• [TASK INSTRUCTIONS]
Could each entry below be printed again exactly as given?

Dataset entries
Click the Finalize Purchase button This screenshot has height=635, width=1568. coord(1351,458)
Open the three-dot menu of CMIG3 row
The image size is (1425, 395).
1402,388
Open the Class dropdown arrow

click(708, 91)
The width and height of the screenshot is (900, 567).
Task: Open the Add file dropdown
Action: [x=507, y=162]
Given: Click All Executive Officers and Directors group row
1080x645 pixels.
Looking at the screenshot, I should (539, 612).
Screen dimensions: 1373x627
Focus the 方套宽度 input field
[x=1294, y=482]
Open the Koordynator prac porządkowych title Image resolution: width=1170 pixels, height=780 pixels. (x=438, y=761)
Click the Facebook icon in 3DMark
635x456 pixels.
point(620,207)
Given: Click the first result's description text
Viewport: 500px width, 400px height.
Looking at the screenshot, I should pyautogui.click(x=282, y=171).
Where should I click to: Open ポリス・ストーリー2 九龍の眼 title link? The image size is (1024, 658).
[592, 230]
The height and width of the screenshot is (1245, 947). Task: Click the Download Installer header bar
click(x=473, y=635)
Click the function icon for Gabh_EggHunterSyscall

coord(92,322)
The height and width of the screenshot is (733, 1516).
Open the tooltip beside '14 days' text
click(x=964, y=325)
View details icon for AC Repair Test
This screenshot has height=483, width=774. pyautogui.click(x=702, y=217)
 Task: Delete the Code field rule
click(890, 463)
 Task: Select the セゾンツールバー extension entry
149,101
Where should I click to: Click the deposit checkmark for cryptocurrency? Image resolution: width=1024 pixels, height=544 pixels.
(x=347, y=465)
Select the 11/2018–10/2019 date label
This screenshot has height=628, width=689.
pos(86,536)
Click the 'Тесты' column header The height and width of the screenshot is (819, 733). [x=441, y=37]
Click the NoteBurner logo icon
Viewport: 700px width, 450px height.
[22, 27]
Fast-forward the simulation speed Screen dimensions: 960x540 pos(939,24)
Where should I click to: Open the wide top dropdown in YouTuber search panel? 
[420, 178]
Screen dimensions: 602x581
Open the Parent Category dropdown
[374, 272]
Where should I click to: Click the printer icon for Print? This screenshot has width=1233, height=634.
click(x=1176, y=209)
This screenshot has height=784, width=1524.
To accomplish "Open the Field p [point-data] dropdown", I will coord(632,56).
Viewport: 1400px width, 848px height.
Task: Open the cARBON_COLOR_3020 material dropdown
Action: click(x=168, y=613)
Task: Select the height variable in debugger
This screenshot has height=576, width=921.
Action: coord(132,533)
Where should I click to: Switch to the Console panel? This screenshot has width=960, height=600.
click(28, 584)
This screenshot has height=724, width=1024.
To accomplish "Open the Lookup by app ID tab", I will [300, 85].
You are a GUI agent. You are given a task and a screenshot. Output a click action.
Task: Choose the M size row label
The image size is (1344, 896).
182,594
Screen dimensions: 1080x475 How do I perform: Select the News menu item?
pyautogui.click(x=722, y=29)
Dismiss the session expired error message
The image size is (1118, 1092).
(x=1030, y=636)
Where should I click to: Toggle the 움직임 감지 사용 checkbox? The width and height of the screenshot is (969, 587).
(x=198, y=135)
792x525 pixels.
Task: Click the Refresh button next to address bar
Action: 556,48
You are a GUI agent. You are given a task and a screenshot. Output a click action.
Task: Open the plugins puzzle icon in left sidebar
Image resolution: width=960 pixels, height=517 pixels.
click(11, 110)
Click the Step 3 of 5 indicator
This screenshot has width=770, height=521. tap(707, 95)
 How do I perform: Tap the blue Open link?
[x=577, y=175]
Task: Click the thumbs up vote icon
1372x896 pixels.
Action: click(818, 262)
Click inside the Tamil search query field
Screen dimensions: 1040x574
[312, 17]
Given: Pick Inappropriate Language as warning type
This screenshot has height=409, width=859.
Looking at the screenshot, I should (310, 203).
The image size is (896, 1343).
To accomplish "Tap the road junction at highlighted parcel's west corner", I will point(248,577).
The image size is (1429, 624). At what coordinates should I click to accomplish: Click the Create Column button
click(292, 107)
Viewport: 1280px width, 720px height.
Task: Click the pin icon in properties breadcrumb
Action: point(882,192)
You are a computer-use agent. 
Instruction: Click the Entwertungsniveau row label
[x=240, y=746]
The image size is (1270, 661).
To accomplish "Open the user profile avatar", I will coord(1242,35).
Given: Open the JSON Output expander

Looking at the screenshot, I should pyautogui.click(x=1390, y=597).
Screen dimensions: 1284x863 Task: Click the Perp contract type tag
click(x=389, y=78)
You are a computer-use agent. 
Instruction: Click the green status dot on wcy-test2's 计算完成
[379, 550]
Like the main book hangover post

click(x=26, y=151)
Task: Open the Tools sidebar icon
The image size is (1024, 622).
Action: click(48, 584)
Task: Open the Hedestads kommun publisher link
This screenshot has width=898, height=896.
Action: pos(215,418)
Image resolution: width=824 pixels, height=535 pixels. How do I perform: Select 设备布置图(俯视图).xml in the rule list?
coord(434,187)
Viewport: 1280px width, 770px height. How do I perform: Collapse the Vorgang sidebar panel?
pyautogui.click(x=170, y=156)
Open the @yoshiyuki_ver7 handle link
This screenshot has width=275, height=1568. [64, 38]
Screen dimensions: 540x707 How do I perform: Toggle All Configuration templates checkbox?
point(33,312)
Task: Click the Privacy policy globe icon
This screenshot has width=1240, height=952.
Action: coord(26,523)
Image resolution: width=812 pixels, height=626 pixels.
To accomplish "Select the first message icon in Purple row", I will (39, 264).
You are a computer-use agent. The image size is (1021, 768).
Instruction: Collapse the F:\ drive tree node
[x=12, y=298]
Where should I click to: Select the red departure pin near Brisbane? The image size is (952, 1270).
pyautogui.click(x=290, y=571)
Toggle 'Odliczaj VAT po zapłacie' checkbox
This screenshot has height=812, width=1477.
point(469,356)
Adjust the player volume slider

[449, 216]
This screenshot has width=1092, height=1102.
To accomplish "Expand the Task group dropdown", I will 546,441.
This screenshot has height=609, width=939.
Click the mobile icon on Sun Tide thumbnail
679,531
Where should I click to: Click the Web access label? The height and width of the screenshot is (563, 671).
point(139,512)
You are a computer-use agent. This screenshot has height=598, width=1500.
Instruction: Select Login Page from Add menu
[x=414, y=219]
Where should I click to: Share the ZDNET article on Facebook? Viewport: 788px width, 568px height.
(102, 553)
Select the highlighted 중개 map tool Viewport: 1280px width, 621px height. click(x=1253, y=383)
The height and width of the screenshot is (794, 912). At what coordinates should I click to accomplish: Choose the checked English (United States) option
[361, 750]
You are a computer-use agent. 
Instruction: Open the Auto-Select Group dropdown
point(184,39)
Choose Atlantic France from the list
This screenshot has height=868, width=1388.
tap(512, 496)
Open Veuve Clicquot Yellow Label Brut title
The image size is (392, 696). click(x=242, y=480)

• [THE COMPLETED TASK]
Click the Finalize Purchase button This screenshot has height=635, width=1568. coord(1351,458)
Open the three-dot menu of CMIG3 row
The image size is (1425, 395).
1402,388
Open the Class dropdown arrow

click(708, 91)
The width and height of the screenshot is (900, 567).
Task: Open the Add file dropdown
Action: [x=507, y=162]
Given: Click All Executive Officers and Directors group row
1080x645 pixels.
Looking at the screenshot, I should (539, 612).
Screen dimensions: 1373x627
Focus the 方套宽度 input field
[x=1294, y=482]
Open the Koordynator prac porządkowych title Image resolution: width=1170 pixels, height=780 pixels. (x=438, y=761)
Click the Facebook icon in 3DMark
635x456 pixels.
point(620,207)
Given: Click the first result's description text
Viewport: 500px width, 400px height.
Looking at the screenshot, I should pyautogui.click(x=282, y=171).
Where should I click to: Open ポリス・ストーリー2 九龍の眼 title link? The image size is (1024, 658).
[592, 230]
The height and width of the screenshot is (1245, 947). Task: Click the Download Installer header bar
click(x=473, y=635)
Click the function icon for Gabh_EggHunterSyscall

coord(92,322)
The height and width of the screenshot is (733, 1516).
Open the tooltip beside '14 days' text
click(x=964, y=325)
View details icon for AC Repair Test
This screenshot has height=483, width=774. pyautogui.click(x=702, y=217)
 Task: Delete the Code field rule
click(890, 463)
 Task: Select the セゾンツールバー extension entry
149,101
Where should I click to: Click the deposit checkmark for cryptocurrency? Image resolution: width=1024 pixels, height=544 pixels.
(x=347, y=465)
Select the 11/2018–10/2019 date label
This screenshot has height=628, width=689.
pos(86,536)
Click the 'Тесты' column header The height and width of the screenshot is (819, 733). [x=441, y=37]
Click the NoteBurner logo icon
Viewport: 700px width, 450px height.
[22, 27]
Fast-forward the simulation speed Screen dimensions: 960x540 pos(939,24)
Where should I click to: Open the wide top dropdown in YouTuber search panel? 
[420, 178]
Screen dimensions: 602x581
Open the Parent Category dropdown
[374, 272]
Where should I click to: Click the printer icon for Print? This screenshot has width=1233, height=634.
click(x=1176, y=209)
This screenshot has height=784, width=1524.
To accomplish "Open the Field p [point-data] dropdown", I will coord(632,56).
Viewport: 1400px width, 848px height.
Task: Open the cARBON_COLOR_3020 material dropdown
Action: click(x=168, y=613)
Task: Select the height variable in debugger
This screenshot has height=576, width=921.
Action: coord(132,533)
Where should I click to: Switch to the Console panel? This screenshot has width=960, height=600.
click(28, 584)
This screenshot has height=724, width=1024.
To accomplish "Open the Lookup by app ID tab", I will [300, 85].
You are a GUI agent. You are given a task and a screenshot. Output a click action.
Task: Choose the M size row label
The image size is (1344, 896).
182,594
Screen dimensions: 1080x475 How do I perform: Select the News menu item?
pyautogui.click(x=722, y=29)
Dismiss the session expired error message
The image size is (1118, 1092).
(x=1030, y=636)
Where should I click to: Toggle the 움직임 감지 사용 checkbox? The width and height of the screenshot is (969, 587).
(x=198, y=135)
792x525 pixels.
Task: Click the Refresh button next to address bar
Action: 556,48
You are a GUI agent. You are given a task and a screenshot. Output a click action.
Task: Open the plugins puzzle icon in left sidebar
Image resolution: width=960 pixels, height=517 pixels.
click(11, 110)
Click the Step 3 of 5 indicator
This screenshot has width=770, height=521. tap(707, 95)
 How do I perform: Tap the blue Open link?
[x=577, y=175]
Task: Click the thumbs up vote icon
1372x896 pixels.
Action: click(818, 262)
Click inside the Tamil search query field
Screen dimensions: 1040x574
[312, 17]
Given: Pick Inappropriate Language as warning type
This screenshot has height=409, width=859.
Looking at the screenshot, I should (310, 203).
The image size is (896, 1343).
To accomplish "Tap the road junction at highlighted parcel's west corner", I will point(248,577).
The image size is (1429, 624). At what coordinates should I click to accomplish: Click the Create Column button
click(292, 107)
Viewport: 1280px width, 720px height.
Task: Click the pin icon in properties breadcrumb
Action: point(882,192)
You are a computer-use agent. 
Instruction: Click the Entwertungsniveau row label
[x=240, y=746]
The image size is (1270, 661).
To accomplish "Open the user profile avatar", I will coord(1242,35).
Given: Open the JSON Output expander

Looking at the screenshot, I should pyautogui.click(x=1390, y=597).
Screen dimensions: 1284x863 Task: Click the Perp contract type tag
click(x=389, y=78)
You are a computer-use agent. 
Instruction: Click the green status dot on wcy-test2's 计算完成
[379, 550]
Like the main book hangover post

click(x=26, y=151)
Task: Open the Tools sidebar icon
The image size is (1024, 622).
Action: click(48, 584)
Task: Open the Hedestads kommun publisher link
This screenshot has width=898, height=896.
Action: pos(215,418)
Image resolution: width=824 pixels, height=535 pixels. How do I perform: Select 设备布置图(俯视图).xml in the rule list?
coord(434,187)
Viewport: 1280px width, 770px height. How do I perform: Collapse the Vorgang sidebar panel?
pyautogui.click(x=170, y=156)
Open the @yoshiyuki_ver7 handle link
This screenshot has width=275, height=1568. [64, 38]
Screen dimensions: 540x707 How do I perform: Toggle All Configuration templates checkbox?
point(33,312)
Task: Click the Privacy policy globe icon
This screenshot has width=1240, height=952.
Action: coord(26,523)
Image resolution: width=812 pixels, height=626 pixels.
To accomplish "Select the first message icon in Purple row", I will (39, 264).
You are a computer-use agent. The image size is (1021, 768).
Instruction: Collapse the F:\ drive tree node
[x=12, y=298]
Where should I click to: Select the red departure pin near Brisbane? The image size is (952, 1270).
pyautogui.click(x=290, y=571)
Toggle 'Odliczaj VAT po zapłacie' checkbox
This screenshot has height=812, width=1477.
point(469,356)
Adjust the player volume slider

[449, 216]
This screenshot has width=1092, height=1102.
To accomplish "Expand the Task group dropdown", I will 546,441.
This screenshot has height=609, width=939.
Click the mobile icon on Sun Tide thumbnail
679,531
Where should I click to: Click the Web access label? The height and width of the screenshot is (563, 671).
point(139,512)
You are a computer-use agent. This screenshot has height=598, width=1500.
Instruction: Select Login Page from Add menu
[x=414, y=219]
Where should I click to: Share the ZDNET article on Facebook? Viewport: 788px width, 568px height.
(102, 553)
Select the highlighted 중개 map tool Viewport: 1280px width, 621px height. click(x=1253, y=383)
The height and width of the screenshot is (794, 912). At what coordinates should I click to accomplish: Choose the checked English (United States) option
[361, 750]
You are a computer-use agent. 
Instruction: Open the Auto-Select Group dropdown
point(184,39)
Choose Atlantic France from the list
This screenshot has height=868, width=1388.
tap(512, 496)
Open Veuve Clicquot Yellow Label Brut title
The image size is (392, 696). click(x=242, y=480)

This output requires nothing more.